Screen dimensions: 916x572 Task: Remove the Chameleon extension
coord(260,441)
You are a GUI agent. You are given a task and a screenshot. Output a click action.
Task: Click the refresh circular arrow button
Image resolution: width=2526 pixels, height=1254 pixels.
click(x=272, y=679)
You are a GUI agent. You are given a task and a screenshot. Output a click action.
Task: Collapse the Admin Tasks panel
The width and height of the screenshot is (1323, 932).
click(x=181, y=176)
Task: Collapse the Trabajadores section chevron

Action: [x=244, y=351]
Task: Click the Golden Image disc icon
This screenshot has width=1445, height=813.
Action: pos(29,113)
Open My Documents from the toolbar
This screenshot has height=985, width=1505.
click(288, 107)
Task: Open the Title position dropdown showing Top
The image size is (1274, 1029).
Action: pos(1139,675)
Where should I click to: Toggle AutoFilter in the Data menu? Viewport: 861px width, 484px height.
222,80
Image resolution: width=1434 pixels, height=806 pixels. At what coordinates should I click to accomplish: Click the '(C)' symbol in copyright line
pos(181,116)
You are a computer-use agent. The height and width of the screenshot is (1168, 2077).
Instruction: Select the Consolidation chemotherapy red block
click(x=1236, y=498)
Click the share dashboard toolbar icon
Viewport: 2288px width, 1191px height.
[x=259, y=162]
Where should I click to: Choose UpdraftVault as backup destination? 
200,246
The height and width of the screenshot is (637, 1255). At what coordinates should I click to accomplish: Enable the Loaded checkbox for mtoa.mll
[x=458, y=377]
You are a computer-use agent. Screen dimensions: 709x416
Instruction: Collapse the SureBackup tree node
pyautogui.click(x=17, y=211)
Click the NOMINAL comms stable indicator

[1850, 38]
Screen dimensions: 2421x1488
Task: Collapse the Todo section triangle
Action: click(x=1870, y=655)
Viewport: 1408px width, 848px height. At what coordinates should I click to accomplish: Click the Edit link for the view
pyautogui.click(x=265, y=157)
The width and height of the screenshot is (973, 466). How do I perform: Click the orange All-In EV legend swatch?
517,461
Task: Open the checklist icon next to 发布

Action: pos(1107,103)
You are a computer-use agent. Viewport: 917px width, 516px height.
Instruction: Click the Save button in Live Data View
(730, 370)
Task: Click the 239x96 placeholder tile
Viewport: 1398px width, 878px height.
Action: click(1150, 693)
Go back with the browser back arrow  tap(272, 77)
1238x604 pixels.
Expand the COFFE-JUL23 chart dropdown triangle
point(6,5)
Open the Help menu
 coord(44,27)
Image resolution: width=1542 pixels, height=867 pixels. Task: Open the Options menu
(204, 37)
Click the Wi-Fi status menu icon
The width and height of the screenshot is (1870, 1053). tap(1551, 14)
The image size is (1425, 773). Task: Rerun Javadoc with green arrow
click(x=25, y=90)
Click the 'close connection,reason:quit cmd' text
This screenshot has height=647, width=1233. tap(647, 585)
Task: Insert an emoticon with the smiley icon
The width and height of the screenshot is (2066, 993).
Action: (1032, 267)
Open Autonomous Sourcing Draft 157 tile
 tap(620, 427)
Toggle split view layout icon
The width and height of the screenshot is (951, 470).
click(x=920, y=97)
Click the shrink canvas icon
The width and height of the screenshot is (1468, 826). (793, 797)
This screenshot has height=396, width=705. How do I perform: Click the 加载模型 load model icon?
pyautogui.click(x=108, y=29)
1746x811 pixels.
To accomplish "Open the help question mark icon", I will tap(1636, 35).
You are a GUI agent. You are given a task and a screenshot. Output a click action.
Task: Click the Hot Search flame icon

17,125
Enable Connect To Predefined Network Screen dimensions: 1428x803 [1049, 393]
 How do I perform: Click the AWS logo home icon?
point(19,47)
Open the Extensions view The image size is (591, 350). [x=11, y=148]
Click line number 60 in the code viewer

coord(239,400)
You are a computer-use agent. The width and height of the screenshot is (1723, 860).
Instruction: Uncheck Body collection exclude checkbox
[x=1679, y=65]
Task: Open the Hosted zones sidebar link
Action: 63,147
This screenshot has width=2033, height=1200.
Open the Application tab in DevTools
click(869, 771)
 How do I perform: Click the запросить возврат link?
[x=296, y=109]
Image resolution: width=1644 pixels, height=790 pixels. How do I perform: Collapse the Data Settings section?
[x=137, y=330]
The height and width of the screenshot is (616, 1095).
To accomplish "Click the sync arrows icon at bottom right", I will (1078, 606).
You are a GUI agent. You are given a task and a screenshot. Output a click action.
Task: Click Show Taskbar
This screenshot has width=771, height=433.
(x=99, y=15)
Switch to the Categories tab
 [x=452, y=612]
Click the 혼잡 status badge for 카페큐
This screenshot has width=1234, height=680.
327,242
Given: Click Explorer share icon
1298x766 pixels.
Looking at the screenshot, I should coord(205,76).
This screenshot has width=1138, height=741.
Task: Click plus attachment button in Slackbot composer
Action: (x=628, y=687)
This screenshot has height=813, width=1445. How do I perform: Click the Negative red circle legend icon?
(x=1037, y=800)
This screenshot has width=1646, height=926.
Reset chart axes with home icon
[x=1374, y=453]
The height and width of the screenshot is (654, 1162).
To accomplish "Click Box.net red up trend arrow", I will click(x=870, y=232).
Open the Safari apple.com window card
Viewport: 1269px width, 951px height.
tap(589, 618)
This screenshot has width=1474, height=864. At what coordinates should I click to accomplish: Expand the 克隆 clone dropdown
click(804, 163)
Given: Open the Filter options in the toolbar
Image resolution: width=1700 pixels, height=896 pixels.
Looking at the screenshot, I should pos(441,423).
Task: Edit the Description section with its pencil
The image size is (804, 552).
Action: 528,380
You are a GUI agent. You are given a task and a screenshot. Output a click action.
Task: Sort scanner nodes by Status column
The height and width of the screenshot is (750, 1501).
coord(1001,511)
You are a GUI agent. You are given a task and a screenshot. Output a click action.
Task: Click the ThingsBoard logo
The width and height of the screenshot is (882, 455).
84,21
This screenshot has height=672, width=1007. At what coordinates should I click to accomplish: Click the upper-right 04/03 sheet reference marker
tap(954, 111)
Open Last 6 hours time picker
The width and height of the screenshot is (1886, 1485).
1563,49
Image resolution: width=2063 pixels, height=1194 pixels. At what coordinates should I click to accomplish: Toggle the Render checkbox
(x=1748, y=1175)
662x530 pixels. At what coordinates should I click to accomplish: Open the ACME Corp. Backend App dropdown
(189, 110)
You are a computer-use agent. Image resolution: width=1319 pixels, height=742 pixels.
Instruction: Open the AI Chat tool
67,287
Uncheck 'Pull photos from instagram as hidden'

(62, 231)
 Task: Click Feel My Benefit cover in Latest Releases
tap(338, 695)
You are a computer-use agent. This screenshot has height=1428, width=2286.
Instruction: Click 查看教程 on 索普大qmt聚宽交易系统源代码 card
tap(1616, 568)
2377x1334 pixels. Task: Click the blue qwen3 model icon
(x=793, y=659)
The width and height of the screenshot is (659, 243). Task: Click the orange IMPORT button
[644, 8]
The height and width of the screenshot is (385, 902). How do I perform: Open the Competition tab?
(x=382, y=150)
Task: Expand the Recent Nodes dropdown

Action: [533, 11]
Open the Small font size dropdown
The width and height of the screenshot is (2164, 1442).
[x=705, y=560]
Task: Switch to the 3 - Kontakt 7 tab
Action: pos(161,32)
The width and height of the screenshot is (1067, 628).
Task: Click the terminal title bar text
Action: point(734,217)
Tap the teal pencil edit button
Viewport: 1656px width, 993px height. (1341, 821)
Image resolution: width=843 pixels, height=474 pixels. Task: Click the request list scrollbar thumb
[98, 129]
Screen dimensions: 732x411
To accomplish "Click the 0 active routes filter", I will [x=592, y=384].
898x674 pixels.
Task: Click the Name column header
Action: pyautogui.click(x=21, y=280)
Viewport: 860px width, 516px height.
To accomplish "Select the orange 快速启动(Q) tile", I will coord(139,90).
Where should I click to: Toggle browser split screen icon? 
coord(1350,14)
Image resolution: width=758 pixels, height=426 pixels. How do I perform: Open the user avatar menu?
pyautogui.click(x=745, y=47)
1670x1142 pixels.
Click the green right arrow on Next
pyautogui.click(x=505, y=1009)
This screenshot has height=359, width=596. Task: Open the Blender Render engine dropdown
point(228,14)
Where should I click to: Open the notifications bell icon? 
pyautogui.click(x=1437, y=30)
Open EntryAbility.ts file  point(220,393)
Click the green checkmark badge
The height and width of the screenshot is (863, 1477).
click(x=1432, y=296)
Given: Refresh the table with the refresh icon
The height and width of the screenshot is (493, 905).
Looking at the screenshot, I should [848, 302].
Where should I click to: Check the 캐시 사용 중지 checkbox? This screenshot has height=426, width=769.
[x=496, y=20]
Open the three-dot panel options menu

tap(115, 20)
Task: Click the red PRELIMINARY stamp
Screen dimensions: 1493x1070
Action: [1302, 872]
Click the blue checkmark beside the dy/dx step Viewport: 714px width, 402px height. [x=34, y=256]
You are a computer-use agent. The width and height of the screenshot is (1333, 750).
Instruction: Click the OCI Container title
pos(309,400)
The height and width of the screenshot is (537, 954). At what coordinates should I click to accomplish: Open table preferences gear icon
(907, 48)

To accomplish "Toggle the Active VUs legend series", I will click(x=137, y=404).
################
Prompt. Please transcribe exactly the lines above from the line that has "The width and height of the screenshot is (2164, 1442)." up to and including the line that has "Screen dimensions: 732x411"; no other line belongs in the answer.

Response area.
The width and height of the screenshot is (2164, 1442).
[x=705, y=560]
Task: Switch to the 3 - Kontakt 7 tab
Action: pos(161,32)
The width and height of the screenshot is (1067, 628).
Task: Click the terminal title bar text
Action: point(734,217)
Tap the teal pencil edit button
Viewport: 1656px width, 993px height. (1341, 821)
Image resolution: width=843 pixels, height=474 pixels. Task: Click the request list scrollbar thumb
[98, 129]
Screen dimensions: 732x411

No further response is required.